Para ahli dari Roland Berger mempertimbangkan perkembangan di 25 indeks untuk menghasilkan analisis rinci dari kategori ini. Radar ini menggabungkan pandangan lebih dari 10.000 konsumen di 10 negara: Cina, Perancis, Jerman, India Jepang, Belanda, Singapura, Korea Selatan, Inggris dan Amerika Serikat.

"Industri otomotif menghadapi berbagai tren pengganggu yang semuanya perlu untuk dikelolola secara sekaligus dan transformasi radikal ini akan memiliki konsekuensi yang signifikan di seluruh sektor," kata Martin Tonko, President Direktur, Roland Berger

"Value chain lengkap akan hilang, model bisnis baru akan muncul – OEM dan pemasok yang ada harus menghadapi peta persaingan yang berubah."

Lonjakan investasi AI, kekurangan infrastruktur

Secara global, pada tahun 2016, sebanyak USD9,3 miliar, investasi modal ventura dilakukan pada layanan mobilitas.
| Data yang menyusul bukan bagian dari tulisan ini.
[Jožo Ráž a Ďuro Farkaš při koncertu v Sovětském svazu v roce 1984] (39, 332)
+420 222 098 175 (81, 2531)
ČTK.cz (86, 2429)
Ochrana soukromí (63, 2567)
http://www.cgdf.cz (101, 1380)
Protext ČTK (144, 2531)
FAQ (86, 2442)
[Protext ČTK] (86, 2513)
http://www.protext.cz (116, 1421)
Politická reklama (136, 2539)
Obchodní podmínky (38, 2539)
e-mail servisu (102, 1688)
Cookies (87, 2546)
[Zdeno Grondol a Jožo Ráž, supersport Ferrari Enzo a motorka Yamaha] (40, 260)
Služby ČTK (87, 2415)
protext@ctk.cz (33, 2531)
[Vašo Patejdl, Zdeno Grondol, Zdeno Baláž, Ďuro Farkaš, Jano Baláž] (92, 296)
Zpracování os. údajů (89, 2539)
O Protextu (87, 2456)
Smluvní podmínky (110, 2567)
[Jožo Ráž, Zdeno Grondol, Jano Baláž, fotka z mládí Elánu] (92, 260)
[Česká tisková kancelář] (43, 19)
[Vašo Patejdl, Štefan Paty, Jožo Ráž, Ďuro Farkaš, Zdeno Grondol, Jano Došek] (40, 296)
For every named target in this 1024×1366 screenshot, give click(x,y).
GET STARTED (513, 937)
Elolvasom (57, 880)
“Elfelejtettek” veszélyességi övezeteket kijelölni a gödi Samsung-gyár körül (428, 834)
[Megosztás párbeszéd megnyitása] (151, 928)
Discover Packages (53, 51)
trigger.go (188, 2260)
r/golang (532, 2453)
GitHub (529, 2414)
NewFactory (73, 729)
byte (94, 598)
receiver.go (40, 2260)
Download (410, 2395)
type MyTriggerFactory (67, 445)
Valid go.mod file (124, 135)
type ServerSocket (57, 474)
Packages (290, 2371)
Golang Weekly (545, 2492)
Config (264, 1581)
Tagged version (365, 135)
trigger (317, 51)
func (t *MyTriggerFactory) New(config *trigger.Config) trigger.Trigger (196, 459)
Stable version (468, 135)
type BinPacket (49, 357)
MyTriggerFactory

Masing-masing sepuluh investasi teratas menyumbang lebih dari USD7,5 miliar, dipimpin oleh Didi (USD4,5 miliar), Lyft (USD1,0 miliar) dan Grab (USD0,75 miliar). 

Meskipun ini meupakan penurunan tahun-ke-tahun sebesar ~ 9% dibandingkan dengan USD10,2 pada tahun 2015, investasi modal ventura meningkat pada artificial intelligence atau AI. Pada tahun 2015, investasi hanya sebesar USD0,7 miliar, namun meningkat menjadi USD 1,6 miliar di tahun lalu, meningkat 139% dari tahun ke tahun.

Sementara Singapura memimpin di beberapa bidang kemudi otomatis – seperti infrastruktur 5G dan taksi kemudi otomatis – ada bidang yang jelas di mana Singapura kekurangan, seperti fungsionalitas dan interaksi kendaraan-ke-kendaraan, serta autonomous test roads. Untuk yang terakhir, Korea memimpin dan telah mendefinisikan semua jalan sebagai jalan uji potensial, kecuali zona sekolah dan penyandang cacat.